====== Excerpt provided ======
Firstly, she knows exactly what each part is playing.  Many orchestral scores for school-age students are too complex and too dense.  When you arrange music you really only need three or four lines of music; the melody, the bass and the harmony.  The harmony is either one or two lines.  Because she knows exactly what everyone is playing, she is very good at communicating, not just the notes but the manner in which they are to be played.  She is not a native English speaker but is actually one of the best at communicating how music should be played.  There is the attention to detail – if bows are not moving in the same direction she will model exactly how they should be moving.  She will rehearse a section of music extensively with particular attention to articulation and tempo.  She will then go back a section and rehearse from a little further back.  In this way she builds the piece and gives people a “running jump” at the part where the focus has been directed at.  

Many people with an acute attention to detail are obsessed with the musical score and can rigidly only play what is written, but my colleague is actually very good at giving space for innovation.  She will rehearse one section and ask the cello player to play it two different ways before deciding what she wants.  She has experimented with electric instruments and drums and is unafraid to try and play something familiar a little differently.  This unpredictability keeps things fresh; we may be rehearsing only a small amount of pieces but no rehearsal is the same and there is always a focus and a clear objective.
====== Data provided ======
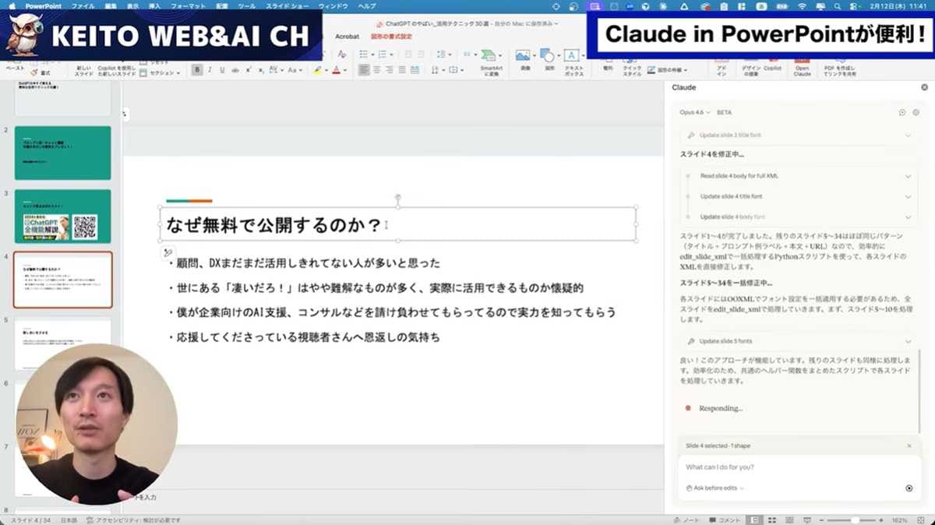
Task: Toggle bold formatting on selected text
Action: [x=196, y=69]
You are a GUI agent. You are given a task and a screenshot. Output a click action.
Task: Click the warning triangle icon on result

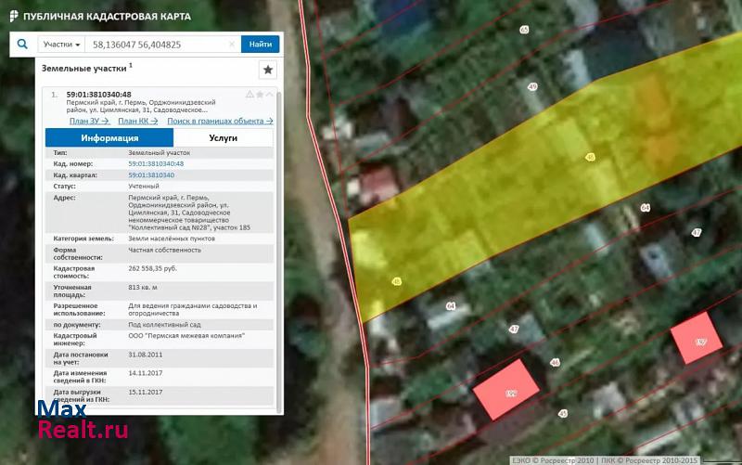pyautogui.click(x=249, y=95)
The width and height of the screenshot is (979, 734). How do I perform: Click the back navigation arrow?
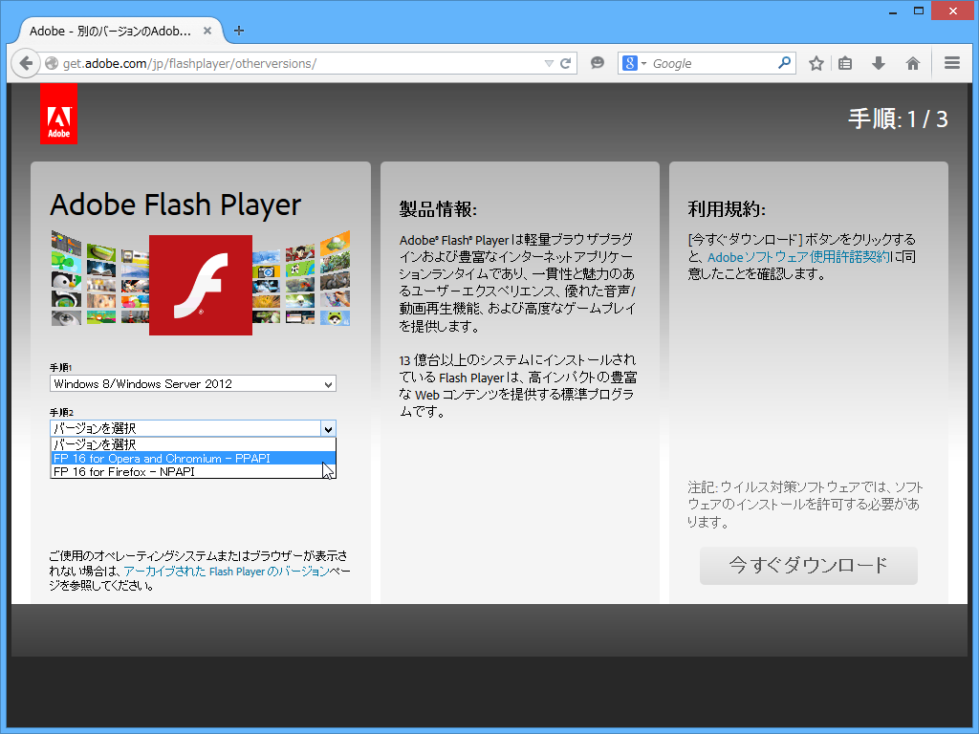[x=26, y=63]
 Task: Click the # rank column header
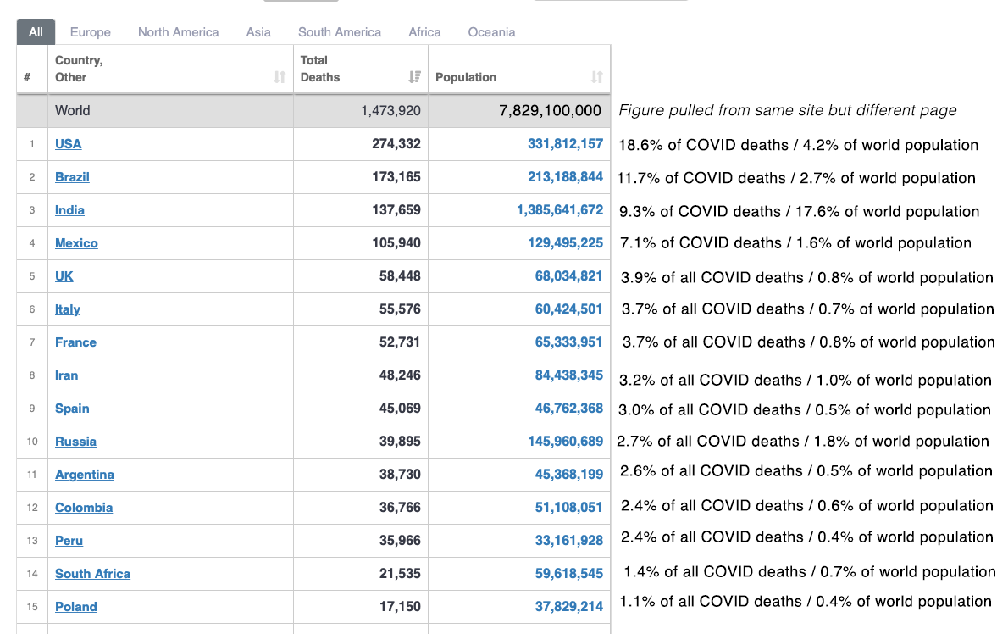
======
→ Exercise 1: In the passage on orchestra rehearsals, change "cello" to "violin" and write out the part starting at "Many people with" and ending at "a clear objective.".
→ Exercise 2: Translate this sentence from the passage on orchestra rehearsals into French: "She has experimented with electric instruments and drums and is unafraid to try and play something familiar a little differently."

→ Right answer 1:
Many people with an acute attention to detail are obsessed with the musical score and can rigidly only play what is written, but my colleague is actually very good at giving space for innovation.  She will rehearse one section and ask the violin player to play it two different ways before deciding what she wants.  She has experimented with electric instruments and drums and is unafraid to try and play something familiar a little differently.  This unpredictability keeps things fresh; we may be rehearsing only a small amount of pieces but no rehearsal is the same and there is always a focus and a clear objective.

→ Right answer 2: Elle a fait des essais avec des instruments électriques et de la batterie, et n'a pas peur d'essayer de jouer quelque chose de familier un peu différemment.